For she had needed
no long residence in San Juan to form her own estimate of the man's
ability . . . or lack of ability. But plainly this was Patten's case,
not hers; she got up from the table and went into her own room.
Elmer she found lying fully dressed upon a couch in her office,
sleeping heavily. She stood over him a moment, her eyes tender; he was
still, would always be, her baby brother. Then she went to her own
room and threw herself down upon her bed, worn out, anxious, vaguely
fearful for the future.
It was a long day for San Juan. Mrs. Engle came now and then to
Virginia's room to wipe her eyes and force a hopeful smile; Florrie ran
in like a young tempest to weep copiously and hyperbolically invest
poor dear Roddy with all imaginable heroic attributes; Engle and Struve
and Tom Cutter were grave-eyed and distressed.
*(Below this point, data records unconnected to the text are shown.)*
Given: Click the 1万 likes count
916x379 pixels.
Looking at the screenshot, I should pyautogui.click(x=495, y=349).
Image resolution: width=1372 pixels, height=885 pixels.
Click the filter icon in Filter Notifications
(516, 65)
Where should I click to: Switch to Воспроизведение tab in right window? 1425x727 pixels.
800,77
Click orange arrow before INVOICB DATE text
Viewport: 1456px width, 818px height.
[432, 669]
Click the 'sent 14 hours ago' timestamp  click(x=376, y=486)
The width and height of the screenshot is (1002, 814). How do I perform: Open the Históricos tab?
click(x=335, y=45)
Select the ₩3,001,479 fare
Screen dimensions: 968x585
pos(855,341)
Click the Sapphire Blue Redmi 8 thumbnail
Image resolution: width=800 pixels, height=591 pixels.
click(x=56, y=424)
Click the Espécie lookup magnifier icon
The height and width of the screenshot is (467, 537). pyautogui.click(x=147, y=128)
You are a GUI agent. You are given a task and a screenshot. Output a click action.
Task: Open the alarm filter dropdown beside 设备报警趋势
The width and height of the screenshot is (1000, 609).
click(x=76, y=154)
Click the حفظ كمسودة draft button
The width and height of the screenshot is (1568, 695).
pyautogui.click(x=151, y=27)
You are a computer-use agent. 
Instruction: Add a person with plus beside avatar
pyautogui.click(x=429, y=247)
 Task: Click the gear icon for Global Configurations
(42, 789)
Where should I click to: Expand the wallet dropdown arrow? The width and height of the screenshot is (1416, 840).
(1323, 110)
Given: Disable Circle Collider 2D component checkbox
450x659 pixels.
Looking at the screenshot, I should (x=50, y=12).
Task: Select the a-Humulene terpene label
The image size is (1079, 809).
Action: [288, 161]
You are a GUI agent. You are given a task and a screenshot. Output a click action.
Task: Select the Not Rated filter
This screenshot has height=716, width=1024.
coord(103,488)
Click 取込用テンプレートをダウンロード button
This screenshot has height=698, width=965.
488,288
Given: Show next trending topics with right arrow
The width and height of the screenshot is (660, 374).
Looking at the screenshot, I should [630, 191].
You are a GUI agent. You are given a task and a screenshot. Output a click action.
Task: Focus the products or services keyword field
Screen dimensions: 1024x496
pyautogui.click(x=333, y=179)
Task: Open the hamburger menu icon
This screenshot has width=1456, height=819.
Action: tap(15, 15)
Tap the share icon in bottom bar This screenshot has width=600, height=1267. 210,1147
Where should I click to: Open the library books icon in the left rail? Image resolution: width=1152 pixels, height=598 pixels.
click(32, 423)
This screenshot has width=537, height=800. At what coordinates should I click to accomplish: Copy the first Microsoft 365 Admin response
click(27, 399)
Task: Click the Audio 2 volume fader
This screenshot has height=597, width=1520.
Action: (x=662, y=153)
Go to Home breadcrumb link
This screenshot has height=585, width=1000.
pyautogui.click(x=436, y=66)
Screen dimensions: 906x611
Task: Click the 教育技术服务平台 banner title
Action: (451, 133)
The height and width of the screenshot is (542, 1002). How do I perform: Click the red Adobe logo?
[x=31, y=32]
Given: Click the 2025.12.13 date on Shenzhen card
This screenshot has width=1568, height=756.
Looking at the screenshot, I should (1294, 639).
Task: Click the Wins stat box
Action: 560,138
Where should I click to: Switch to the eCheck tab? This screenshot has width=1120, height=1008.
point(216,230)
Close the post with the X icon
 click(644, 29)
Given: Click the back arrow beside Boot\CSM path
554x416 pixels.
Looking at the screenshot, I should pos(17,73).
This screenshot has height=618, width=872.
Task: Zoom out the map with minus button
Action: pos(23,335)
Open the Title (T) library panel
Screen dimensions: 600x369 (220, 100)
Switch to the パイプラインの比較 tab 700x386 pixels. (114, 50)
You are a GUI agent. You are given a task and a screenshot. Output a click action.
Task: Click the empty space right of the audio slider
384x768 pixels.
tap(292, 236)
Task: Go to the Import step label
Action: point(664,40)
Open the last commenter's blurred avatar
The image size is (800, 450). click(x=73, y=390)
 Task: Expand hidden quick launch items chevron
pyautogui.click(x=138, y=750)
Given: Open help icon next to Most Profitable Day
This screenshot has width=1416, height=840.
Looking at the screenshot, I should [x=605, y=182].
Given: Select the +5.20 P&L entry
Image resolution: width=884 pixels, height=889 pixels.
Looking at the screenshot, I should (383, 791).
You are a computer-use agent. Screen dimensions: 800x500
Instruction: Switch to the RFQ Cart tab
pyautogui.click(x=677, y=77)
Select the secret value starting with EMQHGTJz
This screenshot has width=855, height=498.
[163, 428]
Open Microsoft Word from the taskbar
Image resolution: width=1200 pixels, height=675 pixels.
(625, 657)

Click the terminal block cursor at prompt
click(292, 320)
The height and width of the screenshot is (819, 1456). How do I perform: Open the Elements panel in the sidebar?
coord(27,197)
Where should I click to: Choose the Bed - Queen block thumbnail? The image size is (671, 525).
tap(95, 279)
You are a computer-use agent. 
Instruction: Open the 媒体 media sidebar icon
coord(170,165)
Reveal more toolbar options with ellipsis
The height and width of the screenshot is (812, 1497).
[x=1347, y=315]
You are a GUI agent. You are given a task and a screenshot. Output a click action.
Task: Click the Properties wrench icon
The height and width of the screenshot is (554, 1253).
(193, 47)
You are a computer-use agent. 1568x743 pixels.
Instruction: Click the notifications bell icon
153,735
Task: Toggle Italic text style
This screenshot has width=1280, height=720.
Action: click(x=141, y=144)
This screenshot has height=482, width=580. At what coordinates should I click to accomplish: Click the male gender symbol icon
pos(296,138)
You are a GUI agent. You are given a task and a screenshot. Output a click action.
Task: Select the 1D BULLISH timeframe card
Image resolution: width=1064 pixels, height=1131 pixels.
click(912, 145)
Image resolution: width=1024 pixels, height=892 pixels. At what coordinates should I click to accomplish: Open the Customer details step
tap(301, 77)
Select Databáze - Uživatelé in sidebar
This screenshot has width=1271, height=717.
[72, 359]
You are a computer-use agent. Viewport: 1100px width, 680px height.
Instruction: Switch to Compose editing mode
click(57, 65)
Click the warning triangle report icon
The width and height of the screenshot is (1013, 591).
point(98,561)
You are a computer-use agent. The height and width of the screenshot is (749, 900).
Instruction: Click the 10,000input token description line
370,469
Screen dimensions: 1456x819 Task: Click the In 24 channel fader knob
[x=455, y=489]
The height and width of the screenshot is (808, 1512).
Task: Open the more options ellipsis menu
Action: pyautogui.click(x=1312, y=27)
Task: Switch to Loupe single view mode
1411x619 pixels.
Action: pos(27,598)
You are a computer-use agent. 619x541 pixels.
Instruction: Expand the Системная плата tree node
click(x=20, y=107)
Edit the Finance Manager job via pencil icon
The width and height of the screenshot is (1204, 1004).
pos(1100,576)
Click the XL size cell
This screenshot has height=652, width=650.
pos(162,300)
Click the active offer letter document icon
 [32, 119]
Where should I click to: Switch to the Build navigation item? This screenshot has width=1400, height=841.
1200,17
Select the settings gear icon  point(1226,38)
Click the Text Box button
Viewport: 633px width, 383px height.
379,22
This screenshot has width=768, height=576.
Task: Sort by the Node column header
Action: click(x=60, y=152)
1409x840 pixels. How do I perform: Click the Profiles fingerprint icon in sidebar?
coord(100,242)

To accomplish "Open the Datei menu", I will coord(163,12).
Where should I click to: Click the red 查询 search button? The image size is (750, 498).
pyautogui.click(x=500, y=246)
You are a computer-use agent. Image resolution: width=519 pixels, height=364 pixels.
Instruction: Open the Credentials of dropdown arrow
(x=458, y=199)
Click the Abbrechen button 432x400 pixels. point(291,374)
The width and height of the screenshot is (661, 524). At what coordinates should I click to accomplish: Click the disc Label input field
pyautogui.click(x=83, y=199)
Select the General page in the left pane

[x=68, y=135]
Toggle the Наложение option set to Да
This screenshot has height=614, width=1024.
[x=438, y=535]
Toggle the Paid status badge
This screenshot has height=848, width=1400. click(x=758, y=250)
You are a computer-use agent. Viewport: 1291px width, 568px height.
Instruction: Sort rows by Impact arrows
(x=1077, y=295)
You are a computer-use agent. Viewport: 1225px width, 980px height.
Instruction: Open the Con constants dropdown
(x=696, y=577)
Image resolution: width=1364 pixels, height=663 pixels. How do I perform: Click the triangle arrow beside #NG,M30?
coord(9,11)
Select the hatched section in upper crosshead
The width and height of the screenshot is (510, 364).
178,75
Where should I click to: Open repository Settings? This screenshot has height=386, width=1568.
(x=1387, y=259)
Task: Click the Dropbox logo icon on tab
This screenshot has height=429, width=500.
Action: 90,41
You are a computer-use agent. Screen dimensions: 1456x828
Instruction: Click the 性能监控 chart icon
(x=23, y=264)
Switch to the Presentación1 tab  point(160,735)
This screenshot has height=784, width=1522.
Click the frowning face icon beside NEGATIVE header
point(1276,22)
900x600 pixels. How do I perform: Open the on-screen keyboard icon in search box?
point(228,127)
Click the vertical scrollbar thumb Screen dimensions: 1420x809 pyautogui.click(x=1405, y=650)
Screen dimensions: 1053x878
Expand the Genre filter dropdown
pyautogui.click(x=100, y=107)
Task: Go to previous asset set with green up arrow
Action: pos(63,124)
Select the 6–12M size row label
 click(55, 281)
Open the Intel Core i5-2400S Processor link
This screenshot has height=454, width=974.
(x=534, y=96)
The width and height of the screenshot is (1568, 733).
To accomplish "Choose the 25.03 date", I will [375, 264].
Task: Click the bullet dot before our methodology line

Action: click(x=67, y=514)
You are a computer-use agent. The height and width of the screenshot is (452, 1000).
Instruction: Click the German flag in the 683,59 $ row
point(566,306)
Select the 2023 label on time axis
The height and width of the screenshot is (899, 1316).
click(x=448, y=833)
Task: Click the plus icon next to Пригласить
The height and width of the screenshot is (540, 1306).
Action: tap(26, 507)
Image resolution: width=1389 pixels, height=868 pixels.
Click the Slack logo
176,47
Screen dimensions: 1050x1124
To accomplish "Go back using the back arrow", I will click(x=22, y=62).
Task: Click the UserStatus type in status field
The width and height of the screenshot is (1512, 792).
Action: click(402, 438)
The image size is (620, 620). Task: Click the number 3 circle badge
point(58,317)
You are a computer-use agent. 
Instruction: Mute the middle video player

Every hour Ignacio came
to the hotel to ask quietly for news.
In his own way, it appeared that Elmer Page was as deeply concerned as
any one. It was long before he told Virginia that he had been in the
Casa Blanca when the shooting occurred; haltingly he gave her his
version of it.
"Don't you think, Elmer," suggested the girl somewhat wearily, "that
you have gotten hold of the wrong end of things here? I mean in
choosing your friends? Certainly after this you will have nothing to
do with men like Galloway and Rickard?"
Ten minutes' talk with Elmer gave her a deeper understanding of his
attitude than she had been able to guess until now.